— QUOTED PASSAGE —
========

Precious memories !!

“Precious memories, how they linger, How they ever flood my soul…”    (A beautiful song.)

Yesterday, while “downsizing,” I was reminded of a dear friend named George Bowden. Both of us were residents at the Escapees RV Club facility called “CARE” (Continuing Assistance Retired Escapees). Originally we were volunteers and later chose to make it “our forever home.” George was “an intellectual,” a “deep thinker.” (So much to be said; a paragraph of information could be shared.) Suddenly, unexpectedly, George was gone. I have the sheaf of papers we received when we attended his Memorial Service (April 2017). This touched my soul:

Footprints

What is a photograph
but a footprint of a moment?
Not the moment itself,
but a dim, partial voice left behind,
mute and motionless,
pointing silently toward the past,
only hinting at the richness
of the living narratives of human experience.
Flipping through the pages of the scrapbooks of my life,
I see the old photographs–
those faded footprints–and I remember.

========

— PROVIDED DATA —
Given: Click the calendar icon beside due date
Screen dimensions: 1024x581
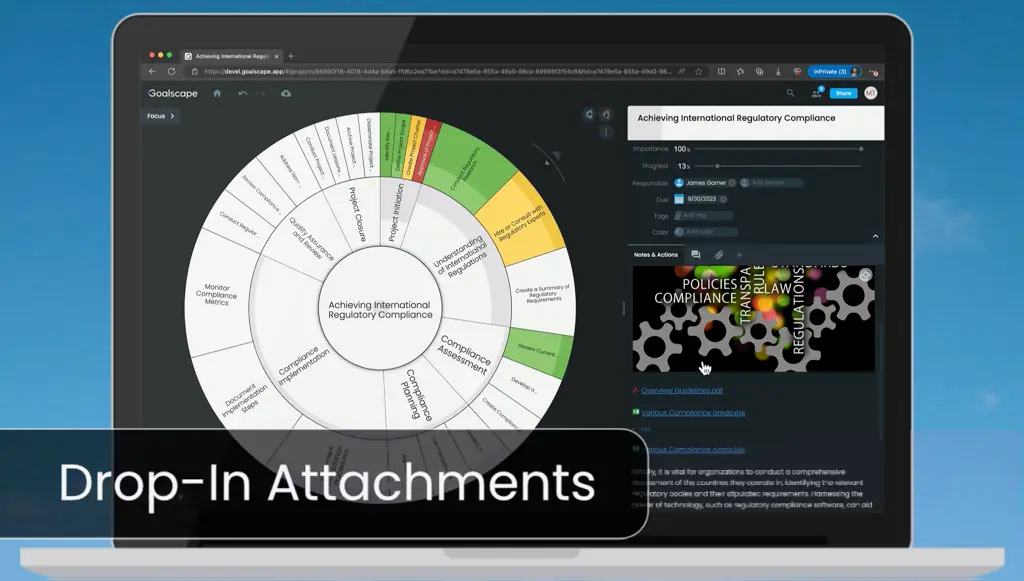Looking at the screenshot, I should click(679, 199).
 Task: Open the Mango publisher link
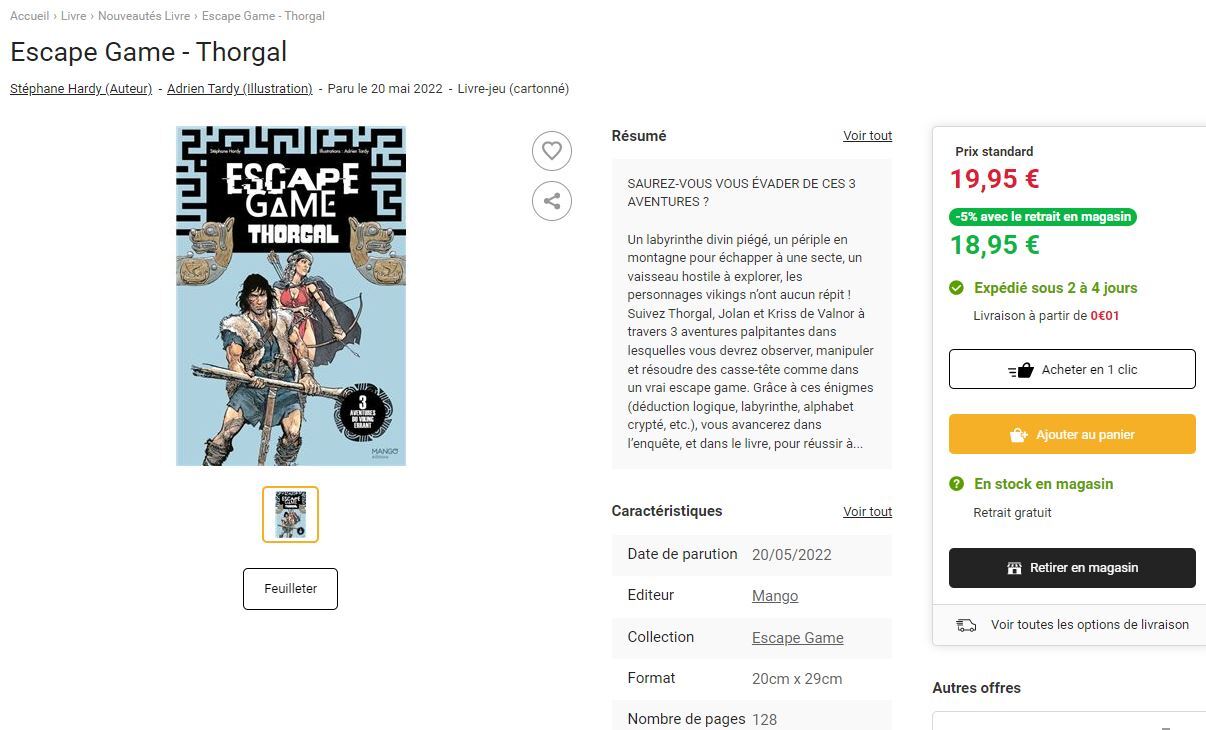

========

— OBJECTIVES —
[1] According to the memorial post, what does the acronym "CARE" stand for?
[2] Reproduce the lines of the memorial post starting at "What is a photograph" and ending at "of human experience.", switching "motionless" to "still".

— ANSWER LIST —
[1] Continuing Assistance Retired Escapees

[2]
What is a photograph
but a footprint of a moment?
Not the moment itself,
but a dim, partial voice left behind,
mute and still,
pointing silently toward the past,
only hinting at the richness
of the living narratives of human experience.